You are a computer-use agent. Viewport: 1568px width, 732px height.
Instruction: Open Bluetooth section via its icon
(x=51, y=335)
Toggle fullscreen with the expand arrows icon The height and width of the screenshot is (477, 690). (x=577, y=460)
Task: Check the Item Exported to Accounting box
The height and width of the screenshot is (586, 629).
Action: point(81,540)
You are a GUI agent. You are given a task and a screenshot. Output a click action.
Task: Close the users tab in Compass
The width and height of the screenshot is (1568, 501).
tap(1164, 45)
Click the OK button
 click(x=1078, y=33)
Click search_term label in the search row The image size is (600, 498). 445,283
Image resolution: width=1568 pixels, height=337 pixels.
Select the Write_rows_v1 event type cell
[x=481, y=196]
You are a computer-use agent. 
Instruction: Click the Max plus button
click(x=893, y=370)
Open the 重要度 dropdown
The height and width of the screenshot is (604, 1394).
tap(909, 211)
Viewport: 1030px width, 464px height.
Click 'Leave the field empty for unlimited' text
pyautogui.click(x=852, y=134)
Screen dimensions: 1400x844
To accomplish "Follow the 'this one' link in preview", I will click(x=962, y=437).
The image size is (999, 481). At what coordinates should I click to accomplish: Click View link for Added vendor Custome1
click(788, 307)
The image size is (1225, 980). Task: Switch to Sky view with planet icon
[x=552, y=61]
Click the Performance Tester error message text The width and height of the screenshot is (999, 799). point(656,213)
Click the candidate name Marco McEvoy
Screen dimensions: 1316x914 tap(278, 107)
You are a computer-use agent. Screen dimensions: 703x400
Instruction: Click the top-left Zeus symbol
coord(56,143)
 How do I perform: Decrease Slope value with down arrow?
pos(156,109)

━━━━

[Description of the task]
Exact retyping of all the entries is required.

[Answer space]
You are a computer-use agent. Viewport: 1568px width, 732px height.
Instruction: Open Bluetooth section via its icon
(x=51, y=335)
Toggle fullscreen with the expand arrows icon The height and width of the screenshot is (477, 690). (x=577, y=460)
Task: Check the Item Exported to Accounting box
The height and width of the screenshot is (586, 629).
Action: point(81,540)
You are a GUI agent. You are given a task and a screenshot. Output a click action.
Task: Close the users tab in Compass
The width and height of the screenshot is (1568, 501).
tap(1164, 45)
Click the OK button
 click(x=1078, y=33)
Click search_term label in the search row The image size is (600, 498). 445,283
Image resolution: width=1568 pixels, height=337 pixels.
Select the Write_rows_v1 event type cell
[x=481, y=196]
You are a computer-use agent. 
Instruction: Click the Max plus button
click(x=893, y=370)
Open the 重要度 dropdown
The height and width of the screenshot is (604, 1394).
tap(909, 211)
Viewport: 1030px width, 464px height.
Click 'Leave the field empty for unlimited' text
pyautogui.click(x=852, y=134)
Screen dimensions: 1400x844
To accomplish "Follow the 'this one' link in preview", I will click(x=962, y=437).
The image size is (999, 481). At what coordinates should I click to accomplish: Click View link for Added vendor Custome1
click(788, 307)
The image size is (1225, 980). Task: Switch to Sky view with planet icon
[x=552, y=61]
Click the Performance Tester error message text The width and height of the screenshot is (999, 799). point(656,213)
Click the candidate name Marco McEvoy
Screen dimensions: 1316x914 tap(278, 107)
You are a computer-use agent. Screen dimensions: 703x400
Instruction: Click the top-left Zeus symbol
coord(56,143)
 How do I perform: Decrease Slope value with down arrow?
pos(156,109)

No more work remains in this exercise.